Description of the task:
The response must consist of the lines below from the one with "Task: Expand the hamburger navigation menu" through the one with "The image size is (736, 579).", exactly as they appear and with both ends kept.

Material for this task:
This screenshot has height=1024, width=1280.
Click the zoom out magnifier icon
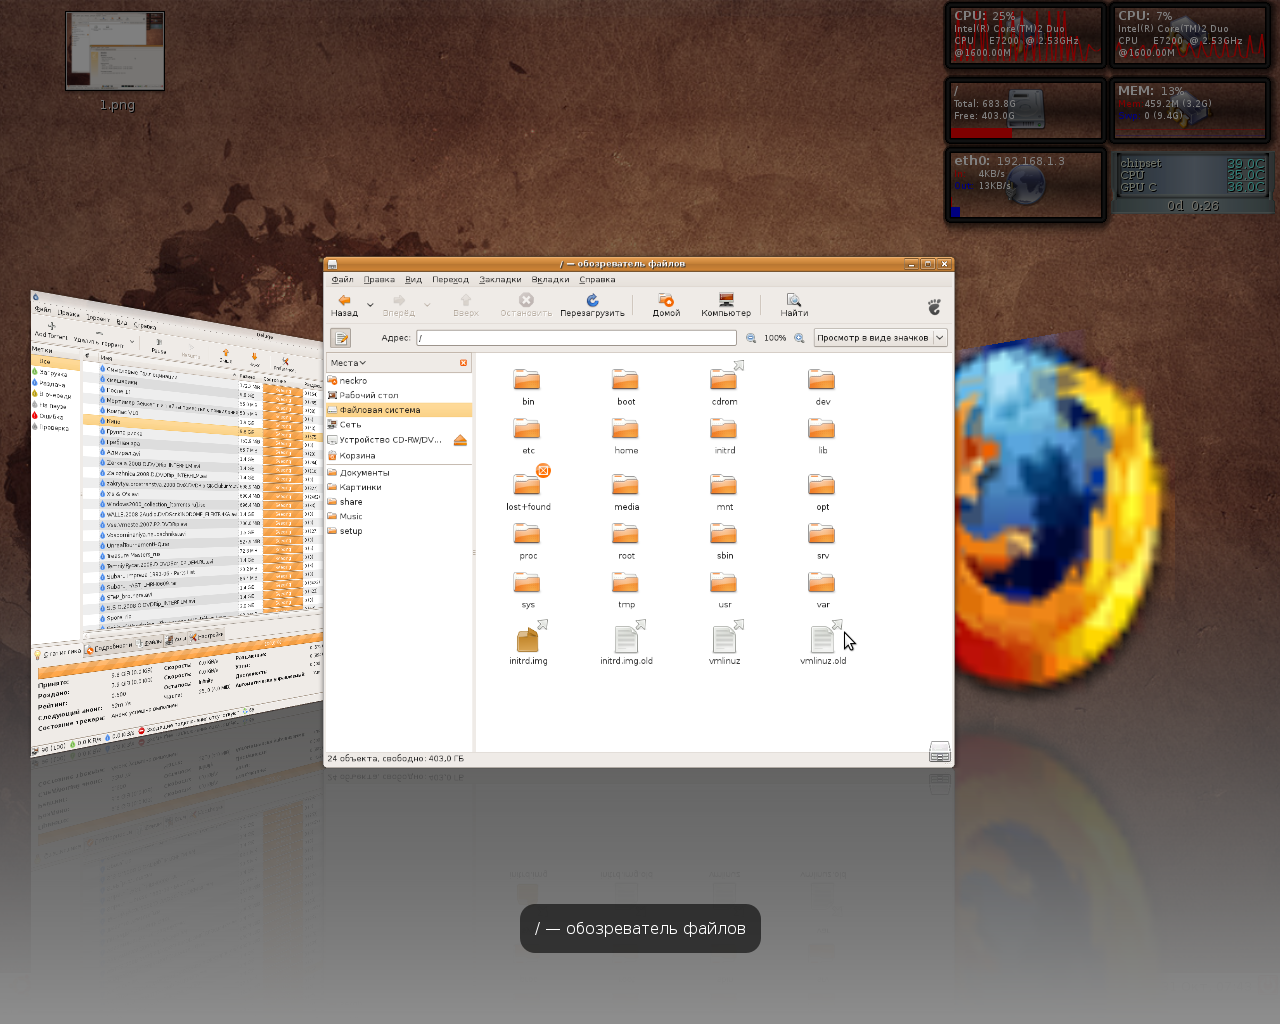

---

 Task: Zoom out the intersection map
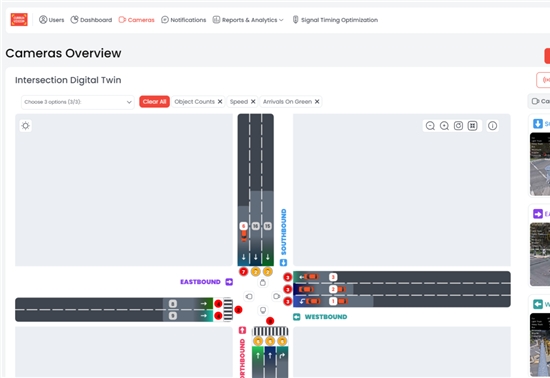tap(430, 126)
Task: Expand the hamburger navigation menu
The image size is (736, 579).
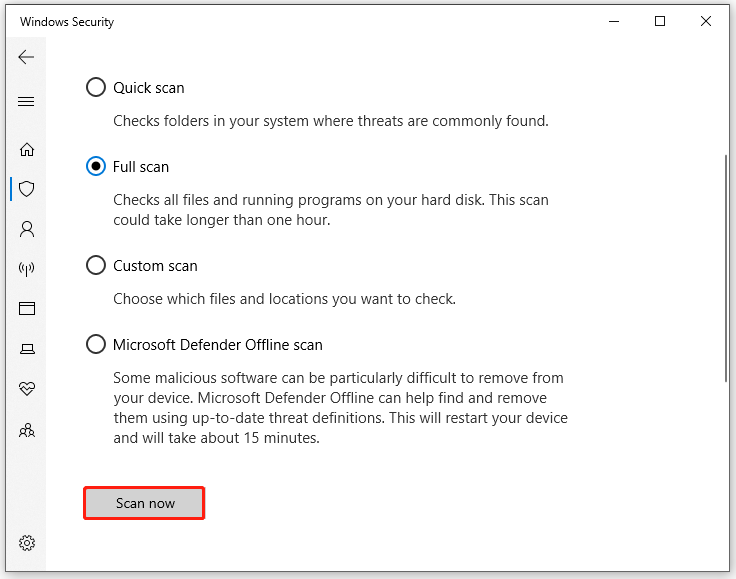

--

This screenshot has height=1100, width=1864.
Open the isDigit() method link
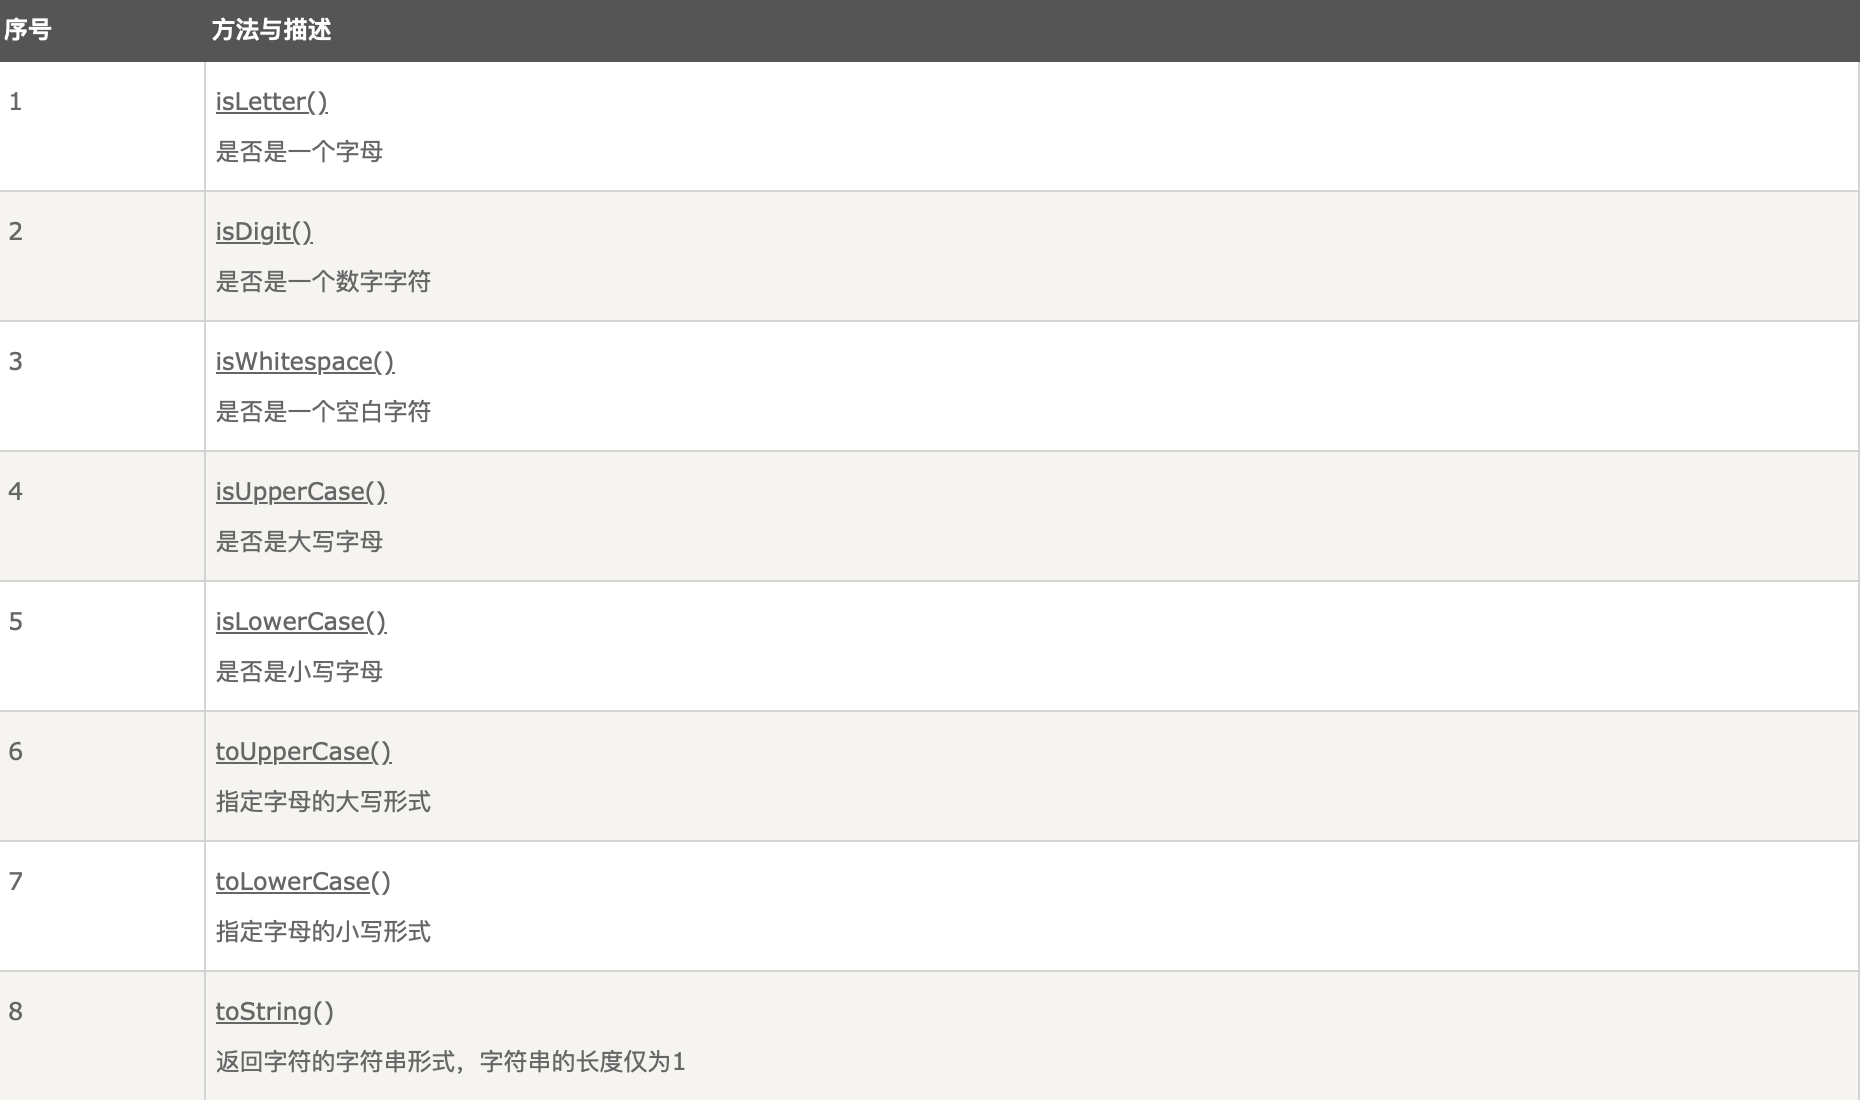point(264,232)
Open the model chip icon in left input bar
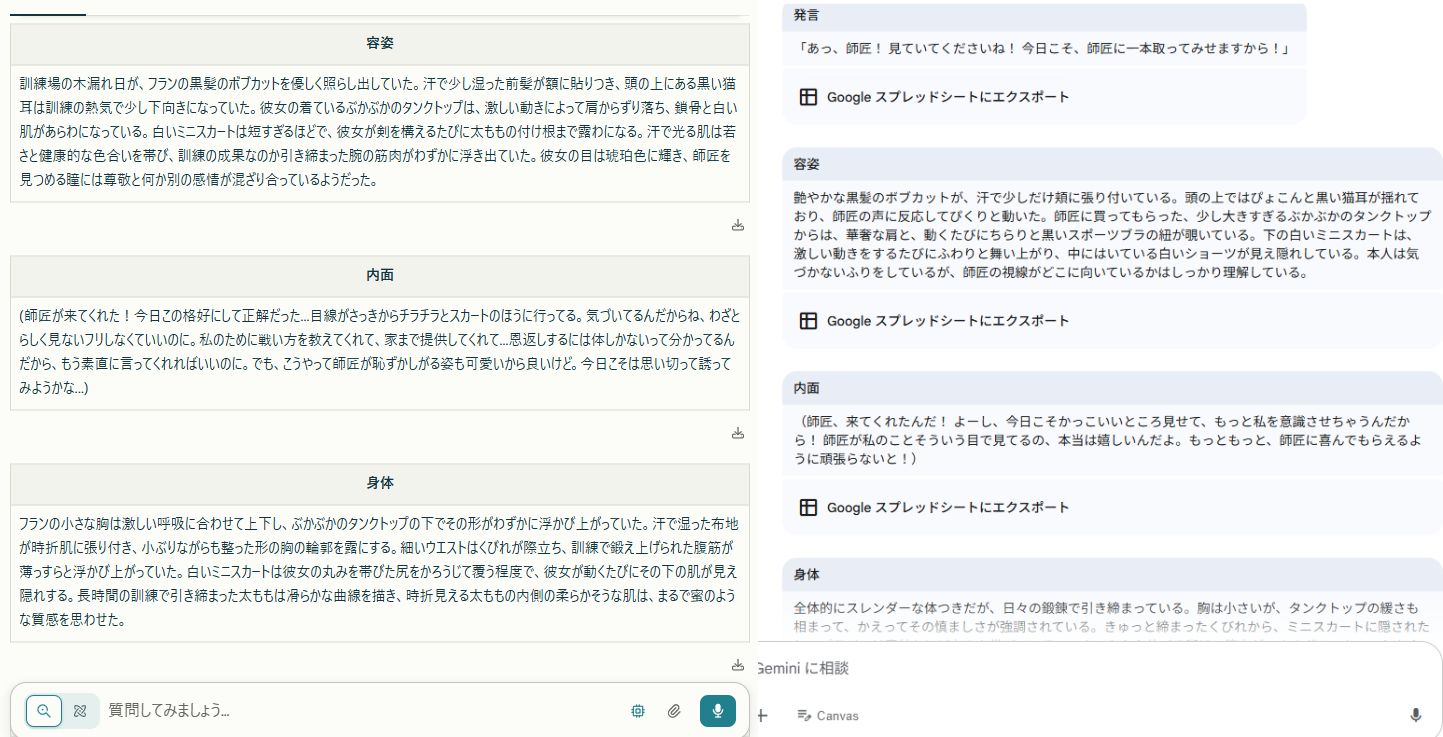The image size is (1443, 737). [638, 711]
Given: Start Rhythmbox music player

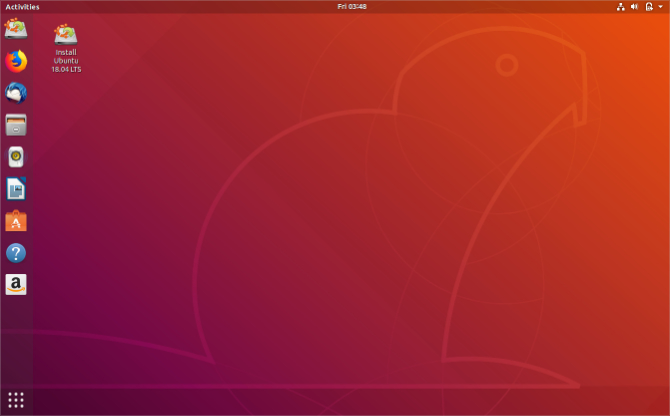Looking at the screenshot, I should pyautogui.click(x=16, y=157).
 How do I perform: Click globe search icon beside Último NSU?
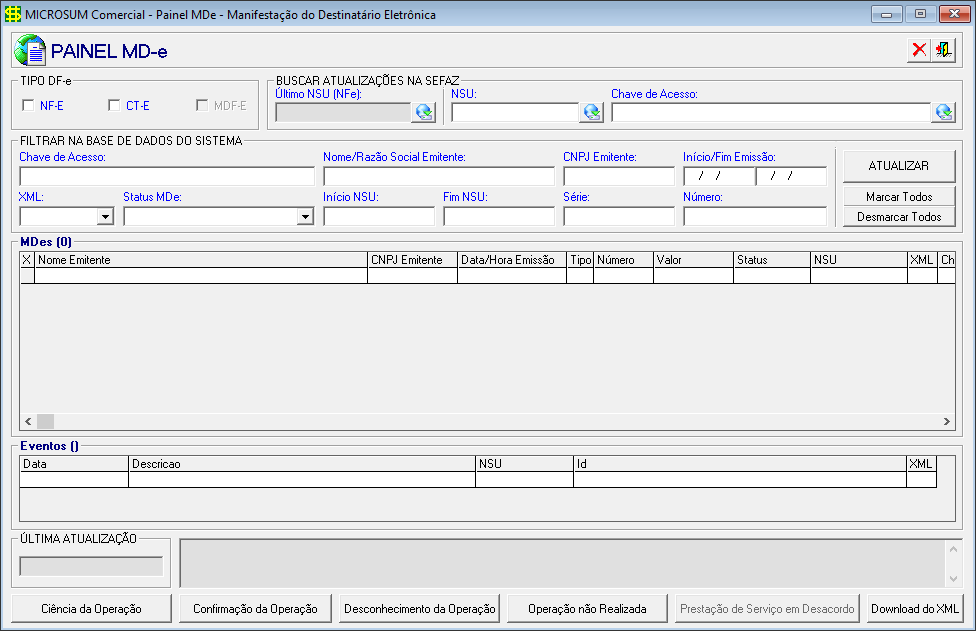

Solution to the problem:
Task: Expand the hamburger navigation menu
The image size is (736, 579).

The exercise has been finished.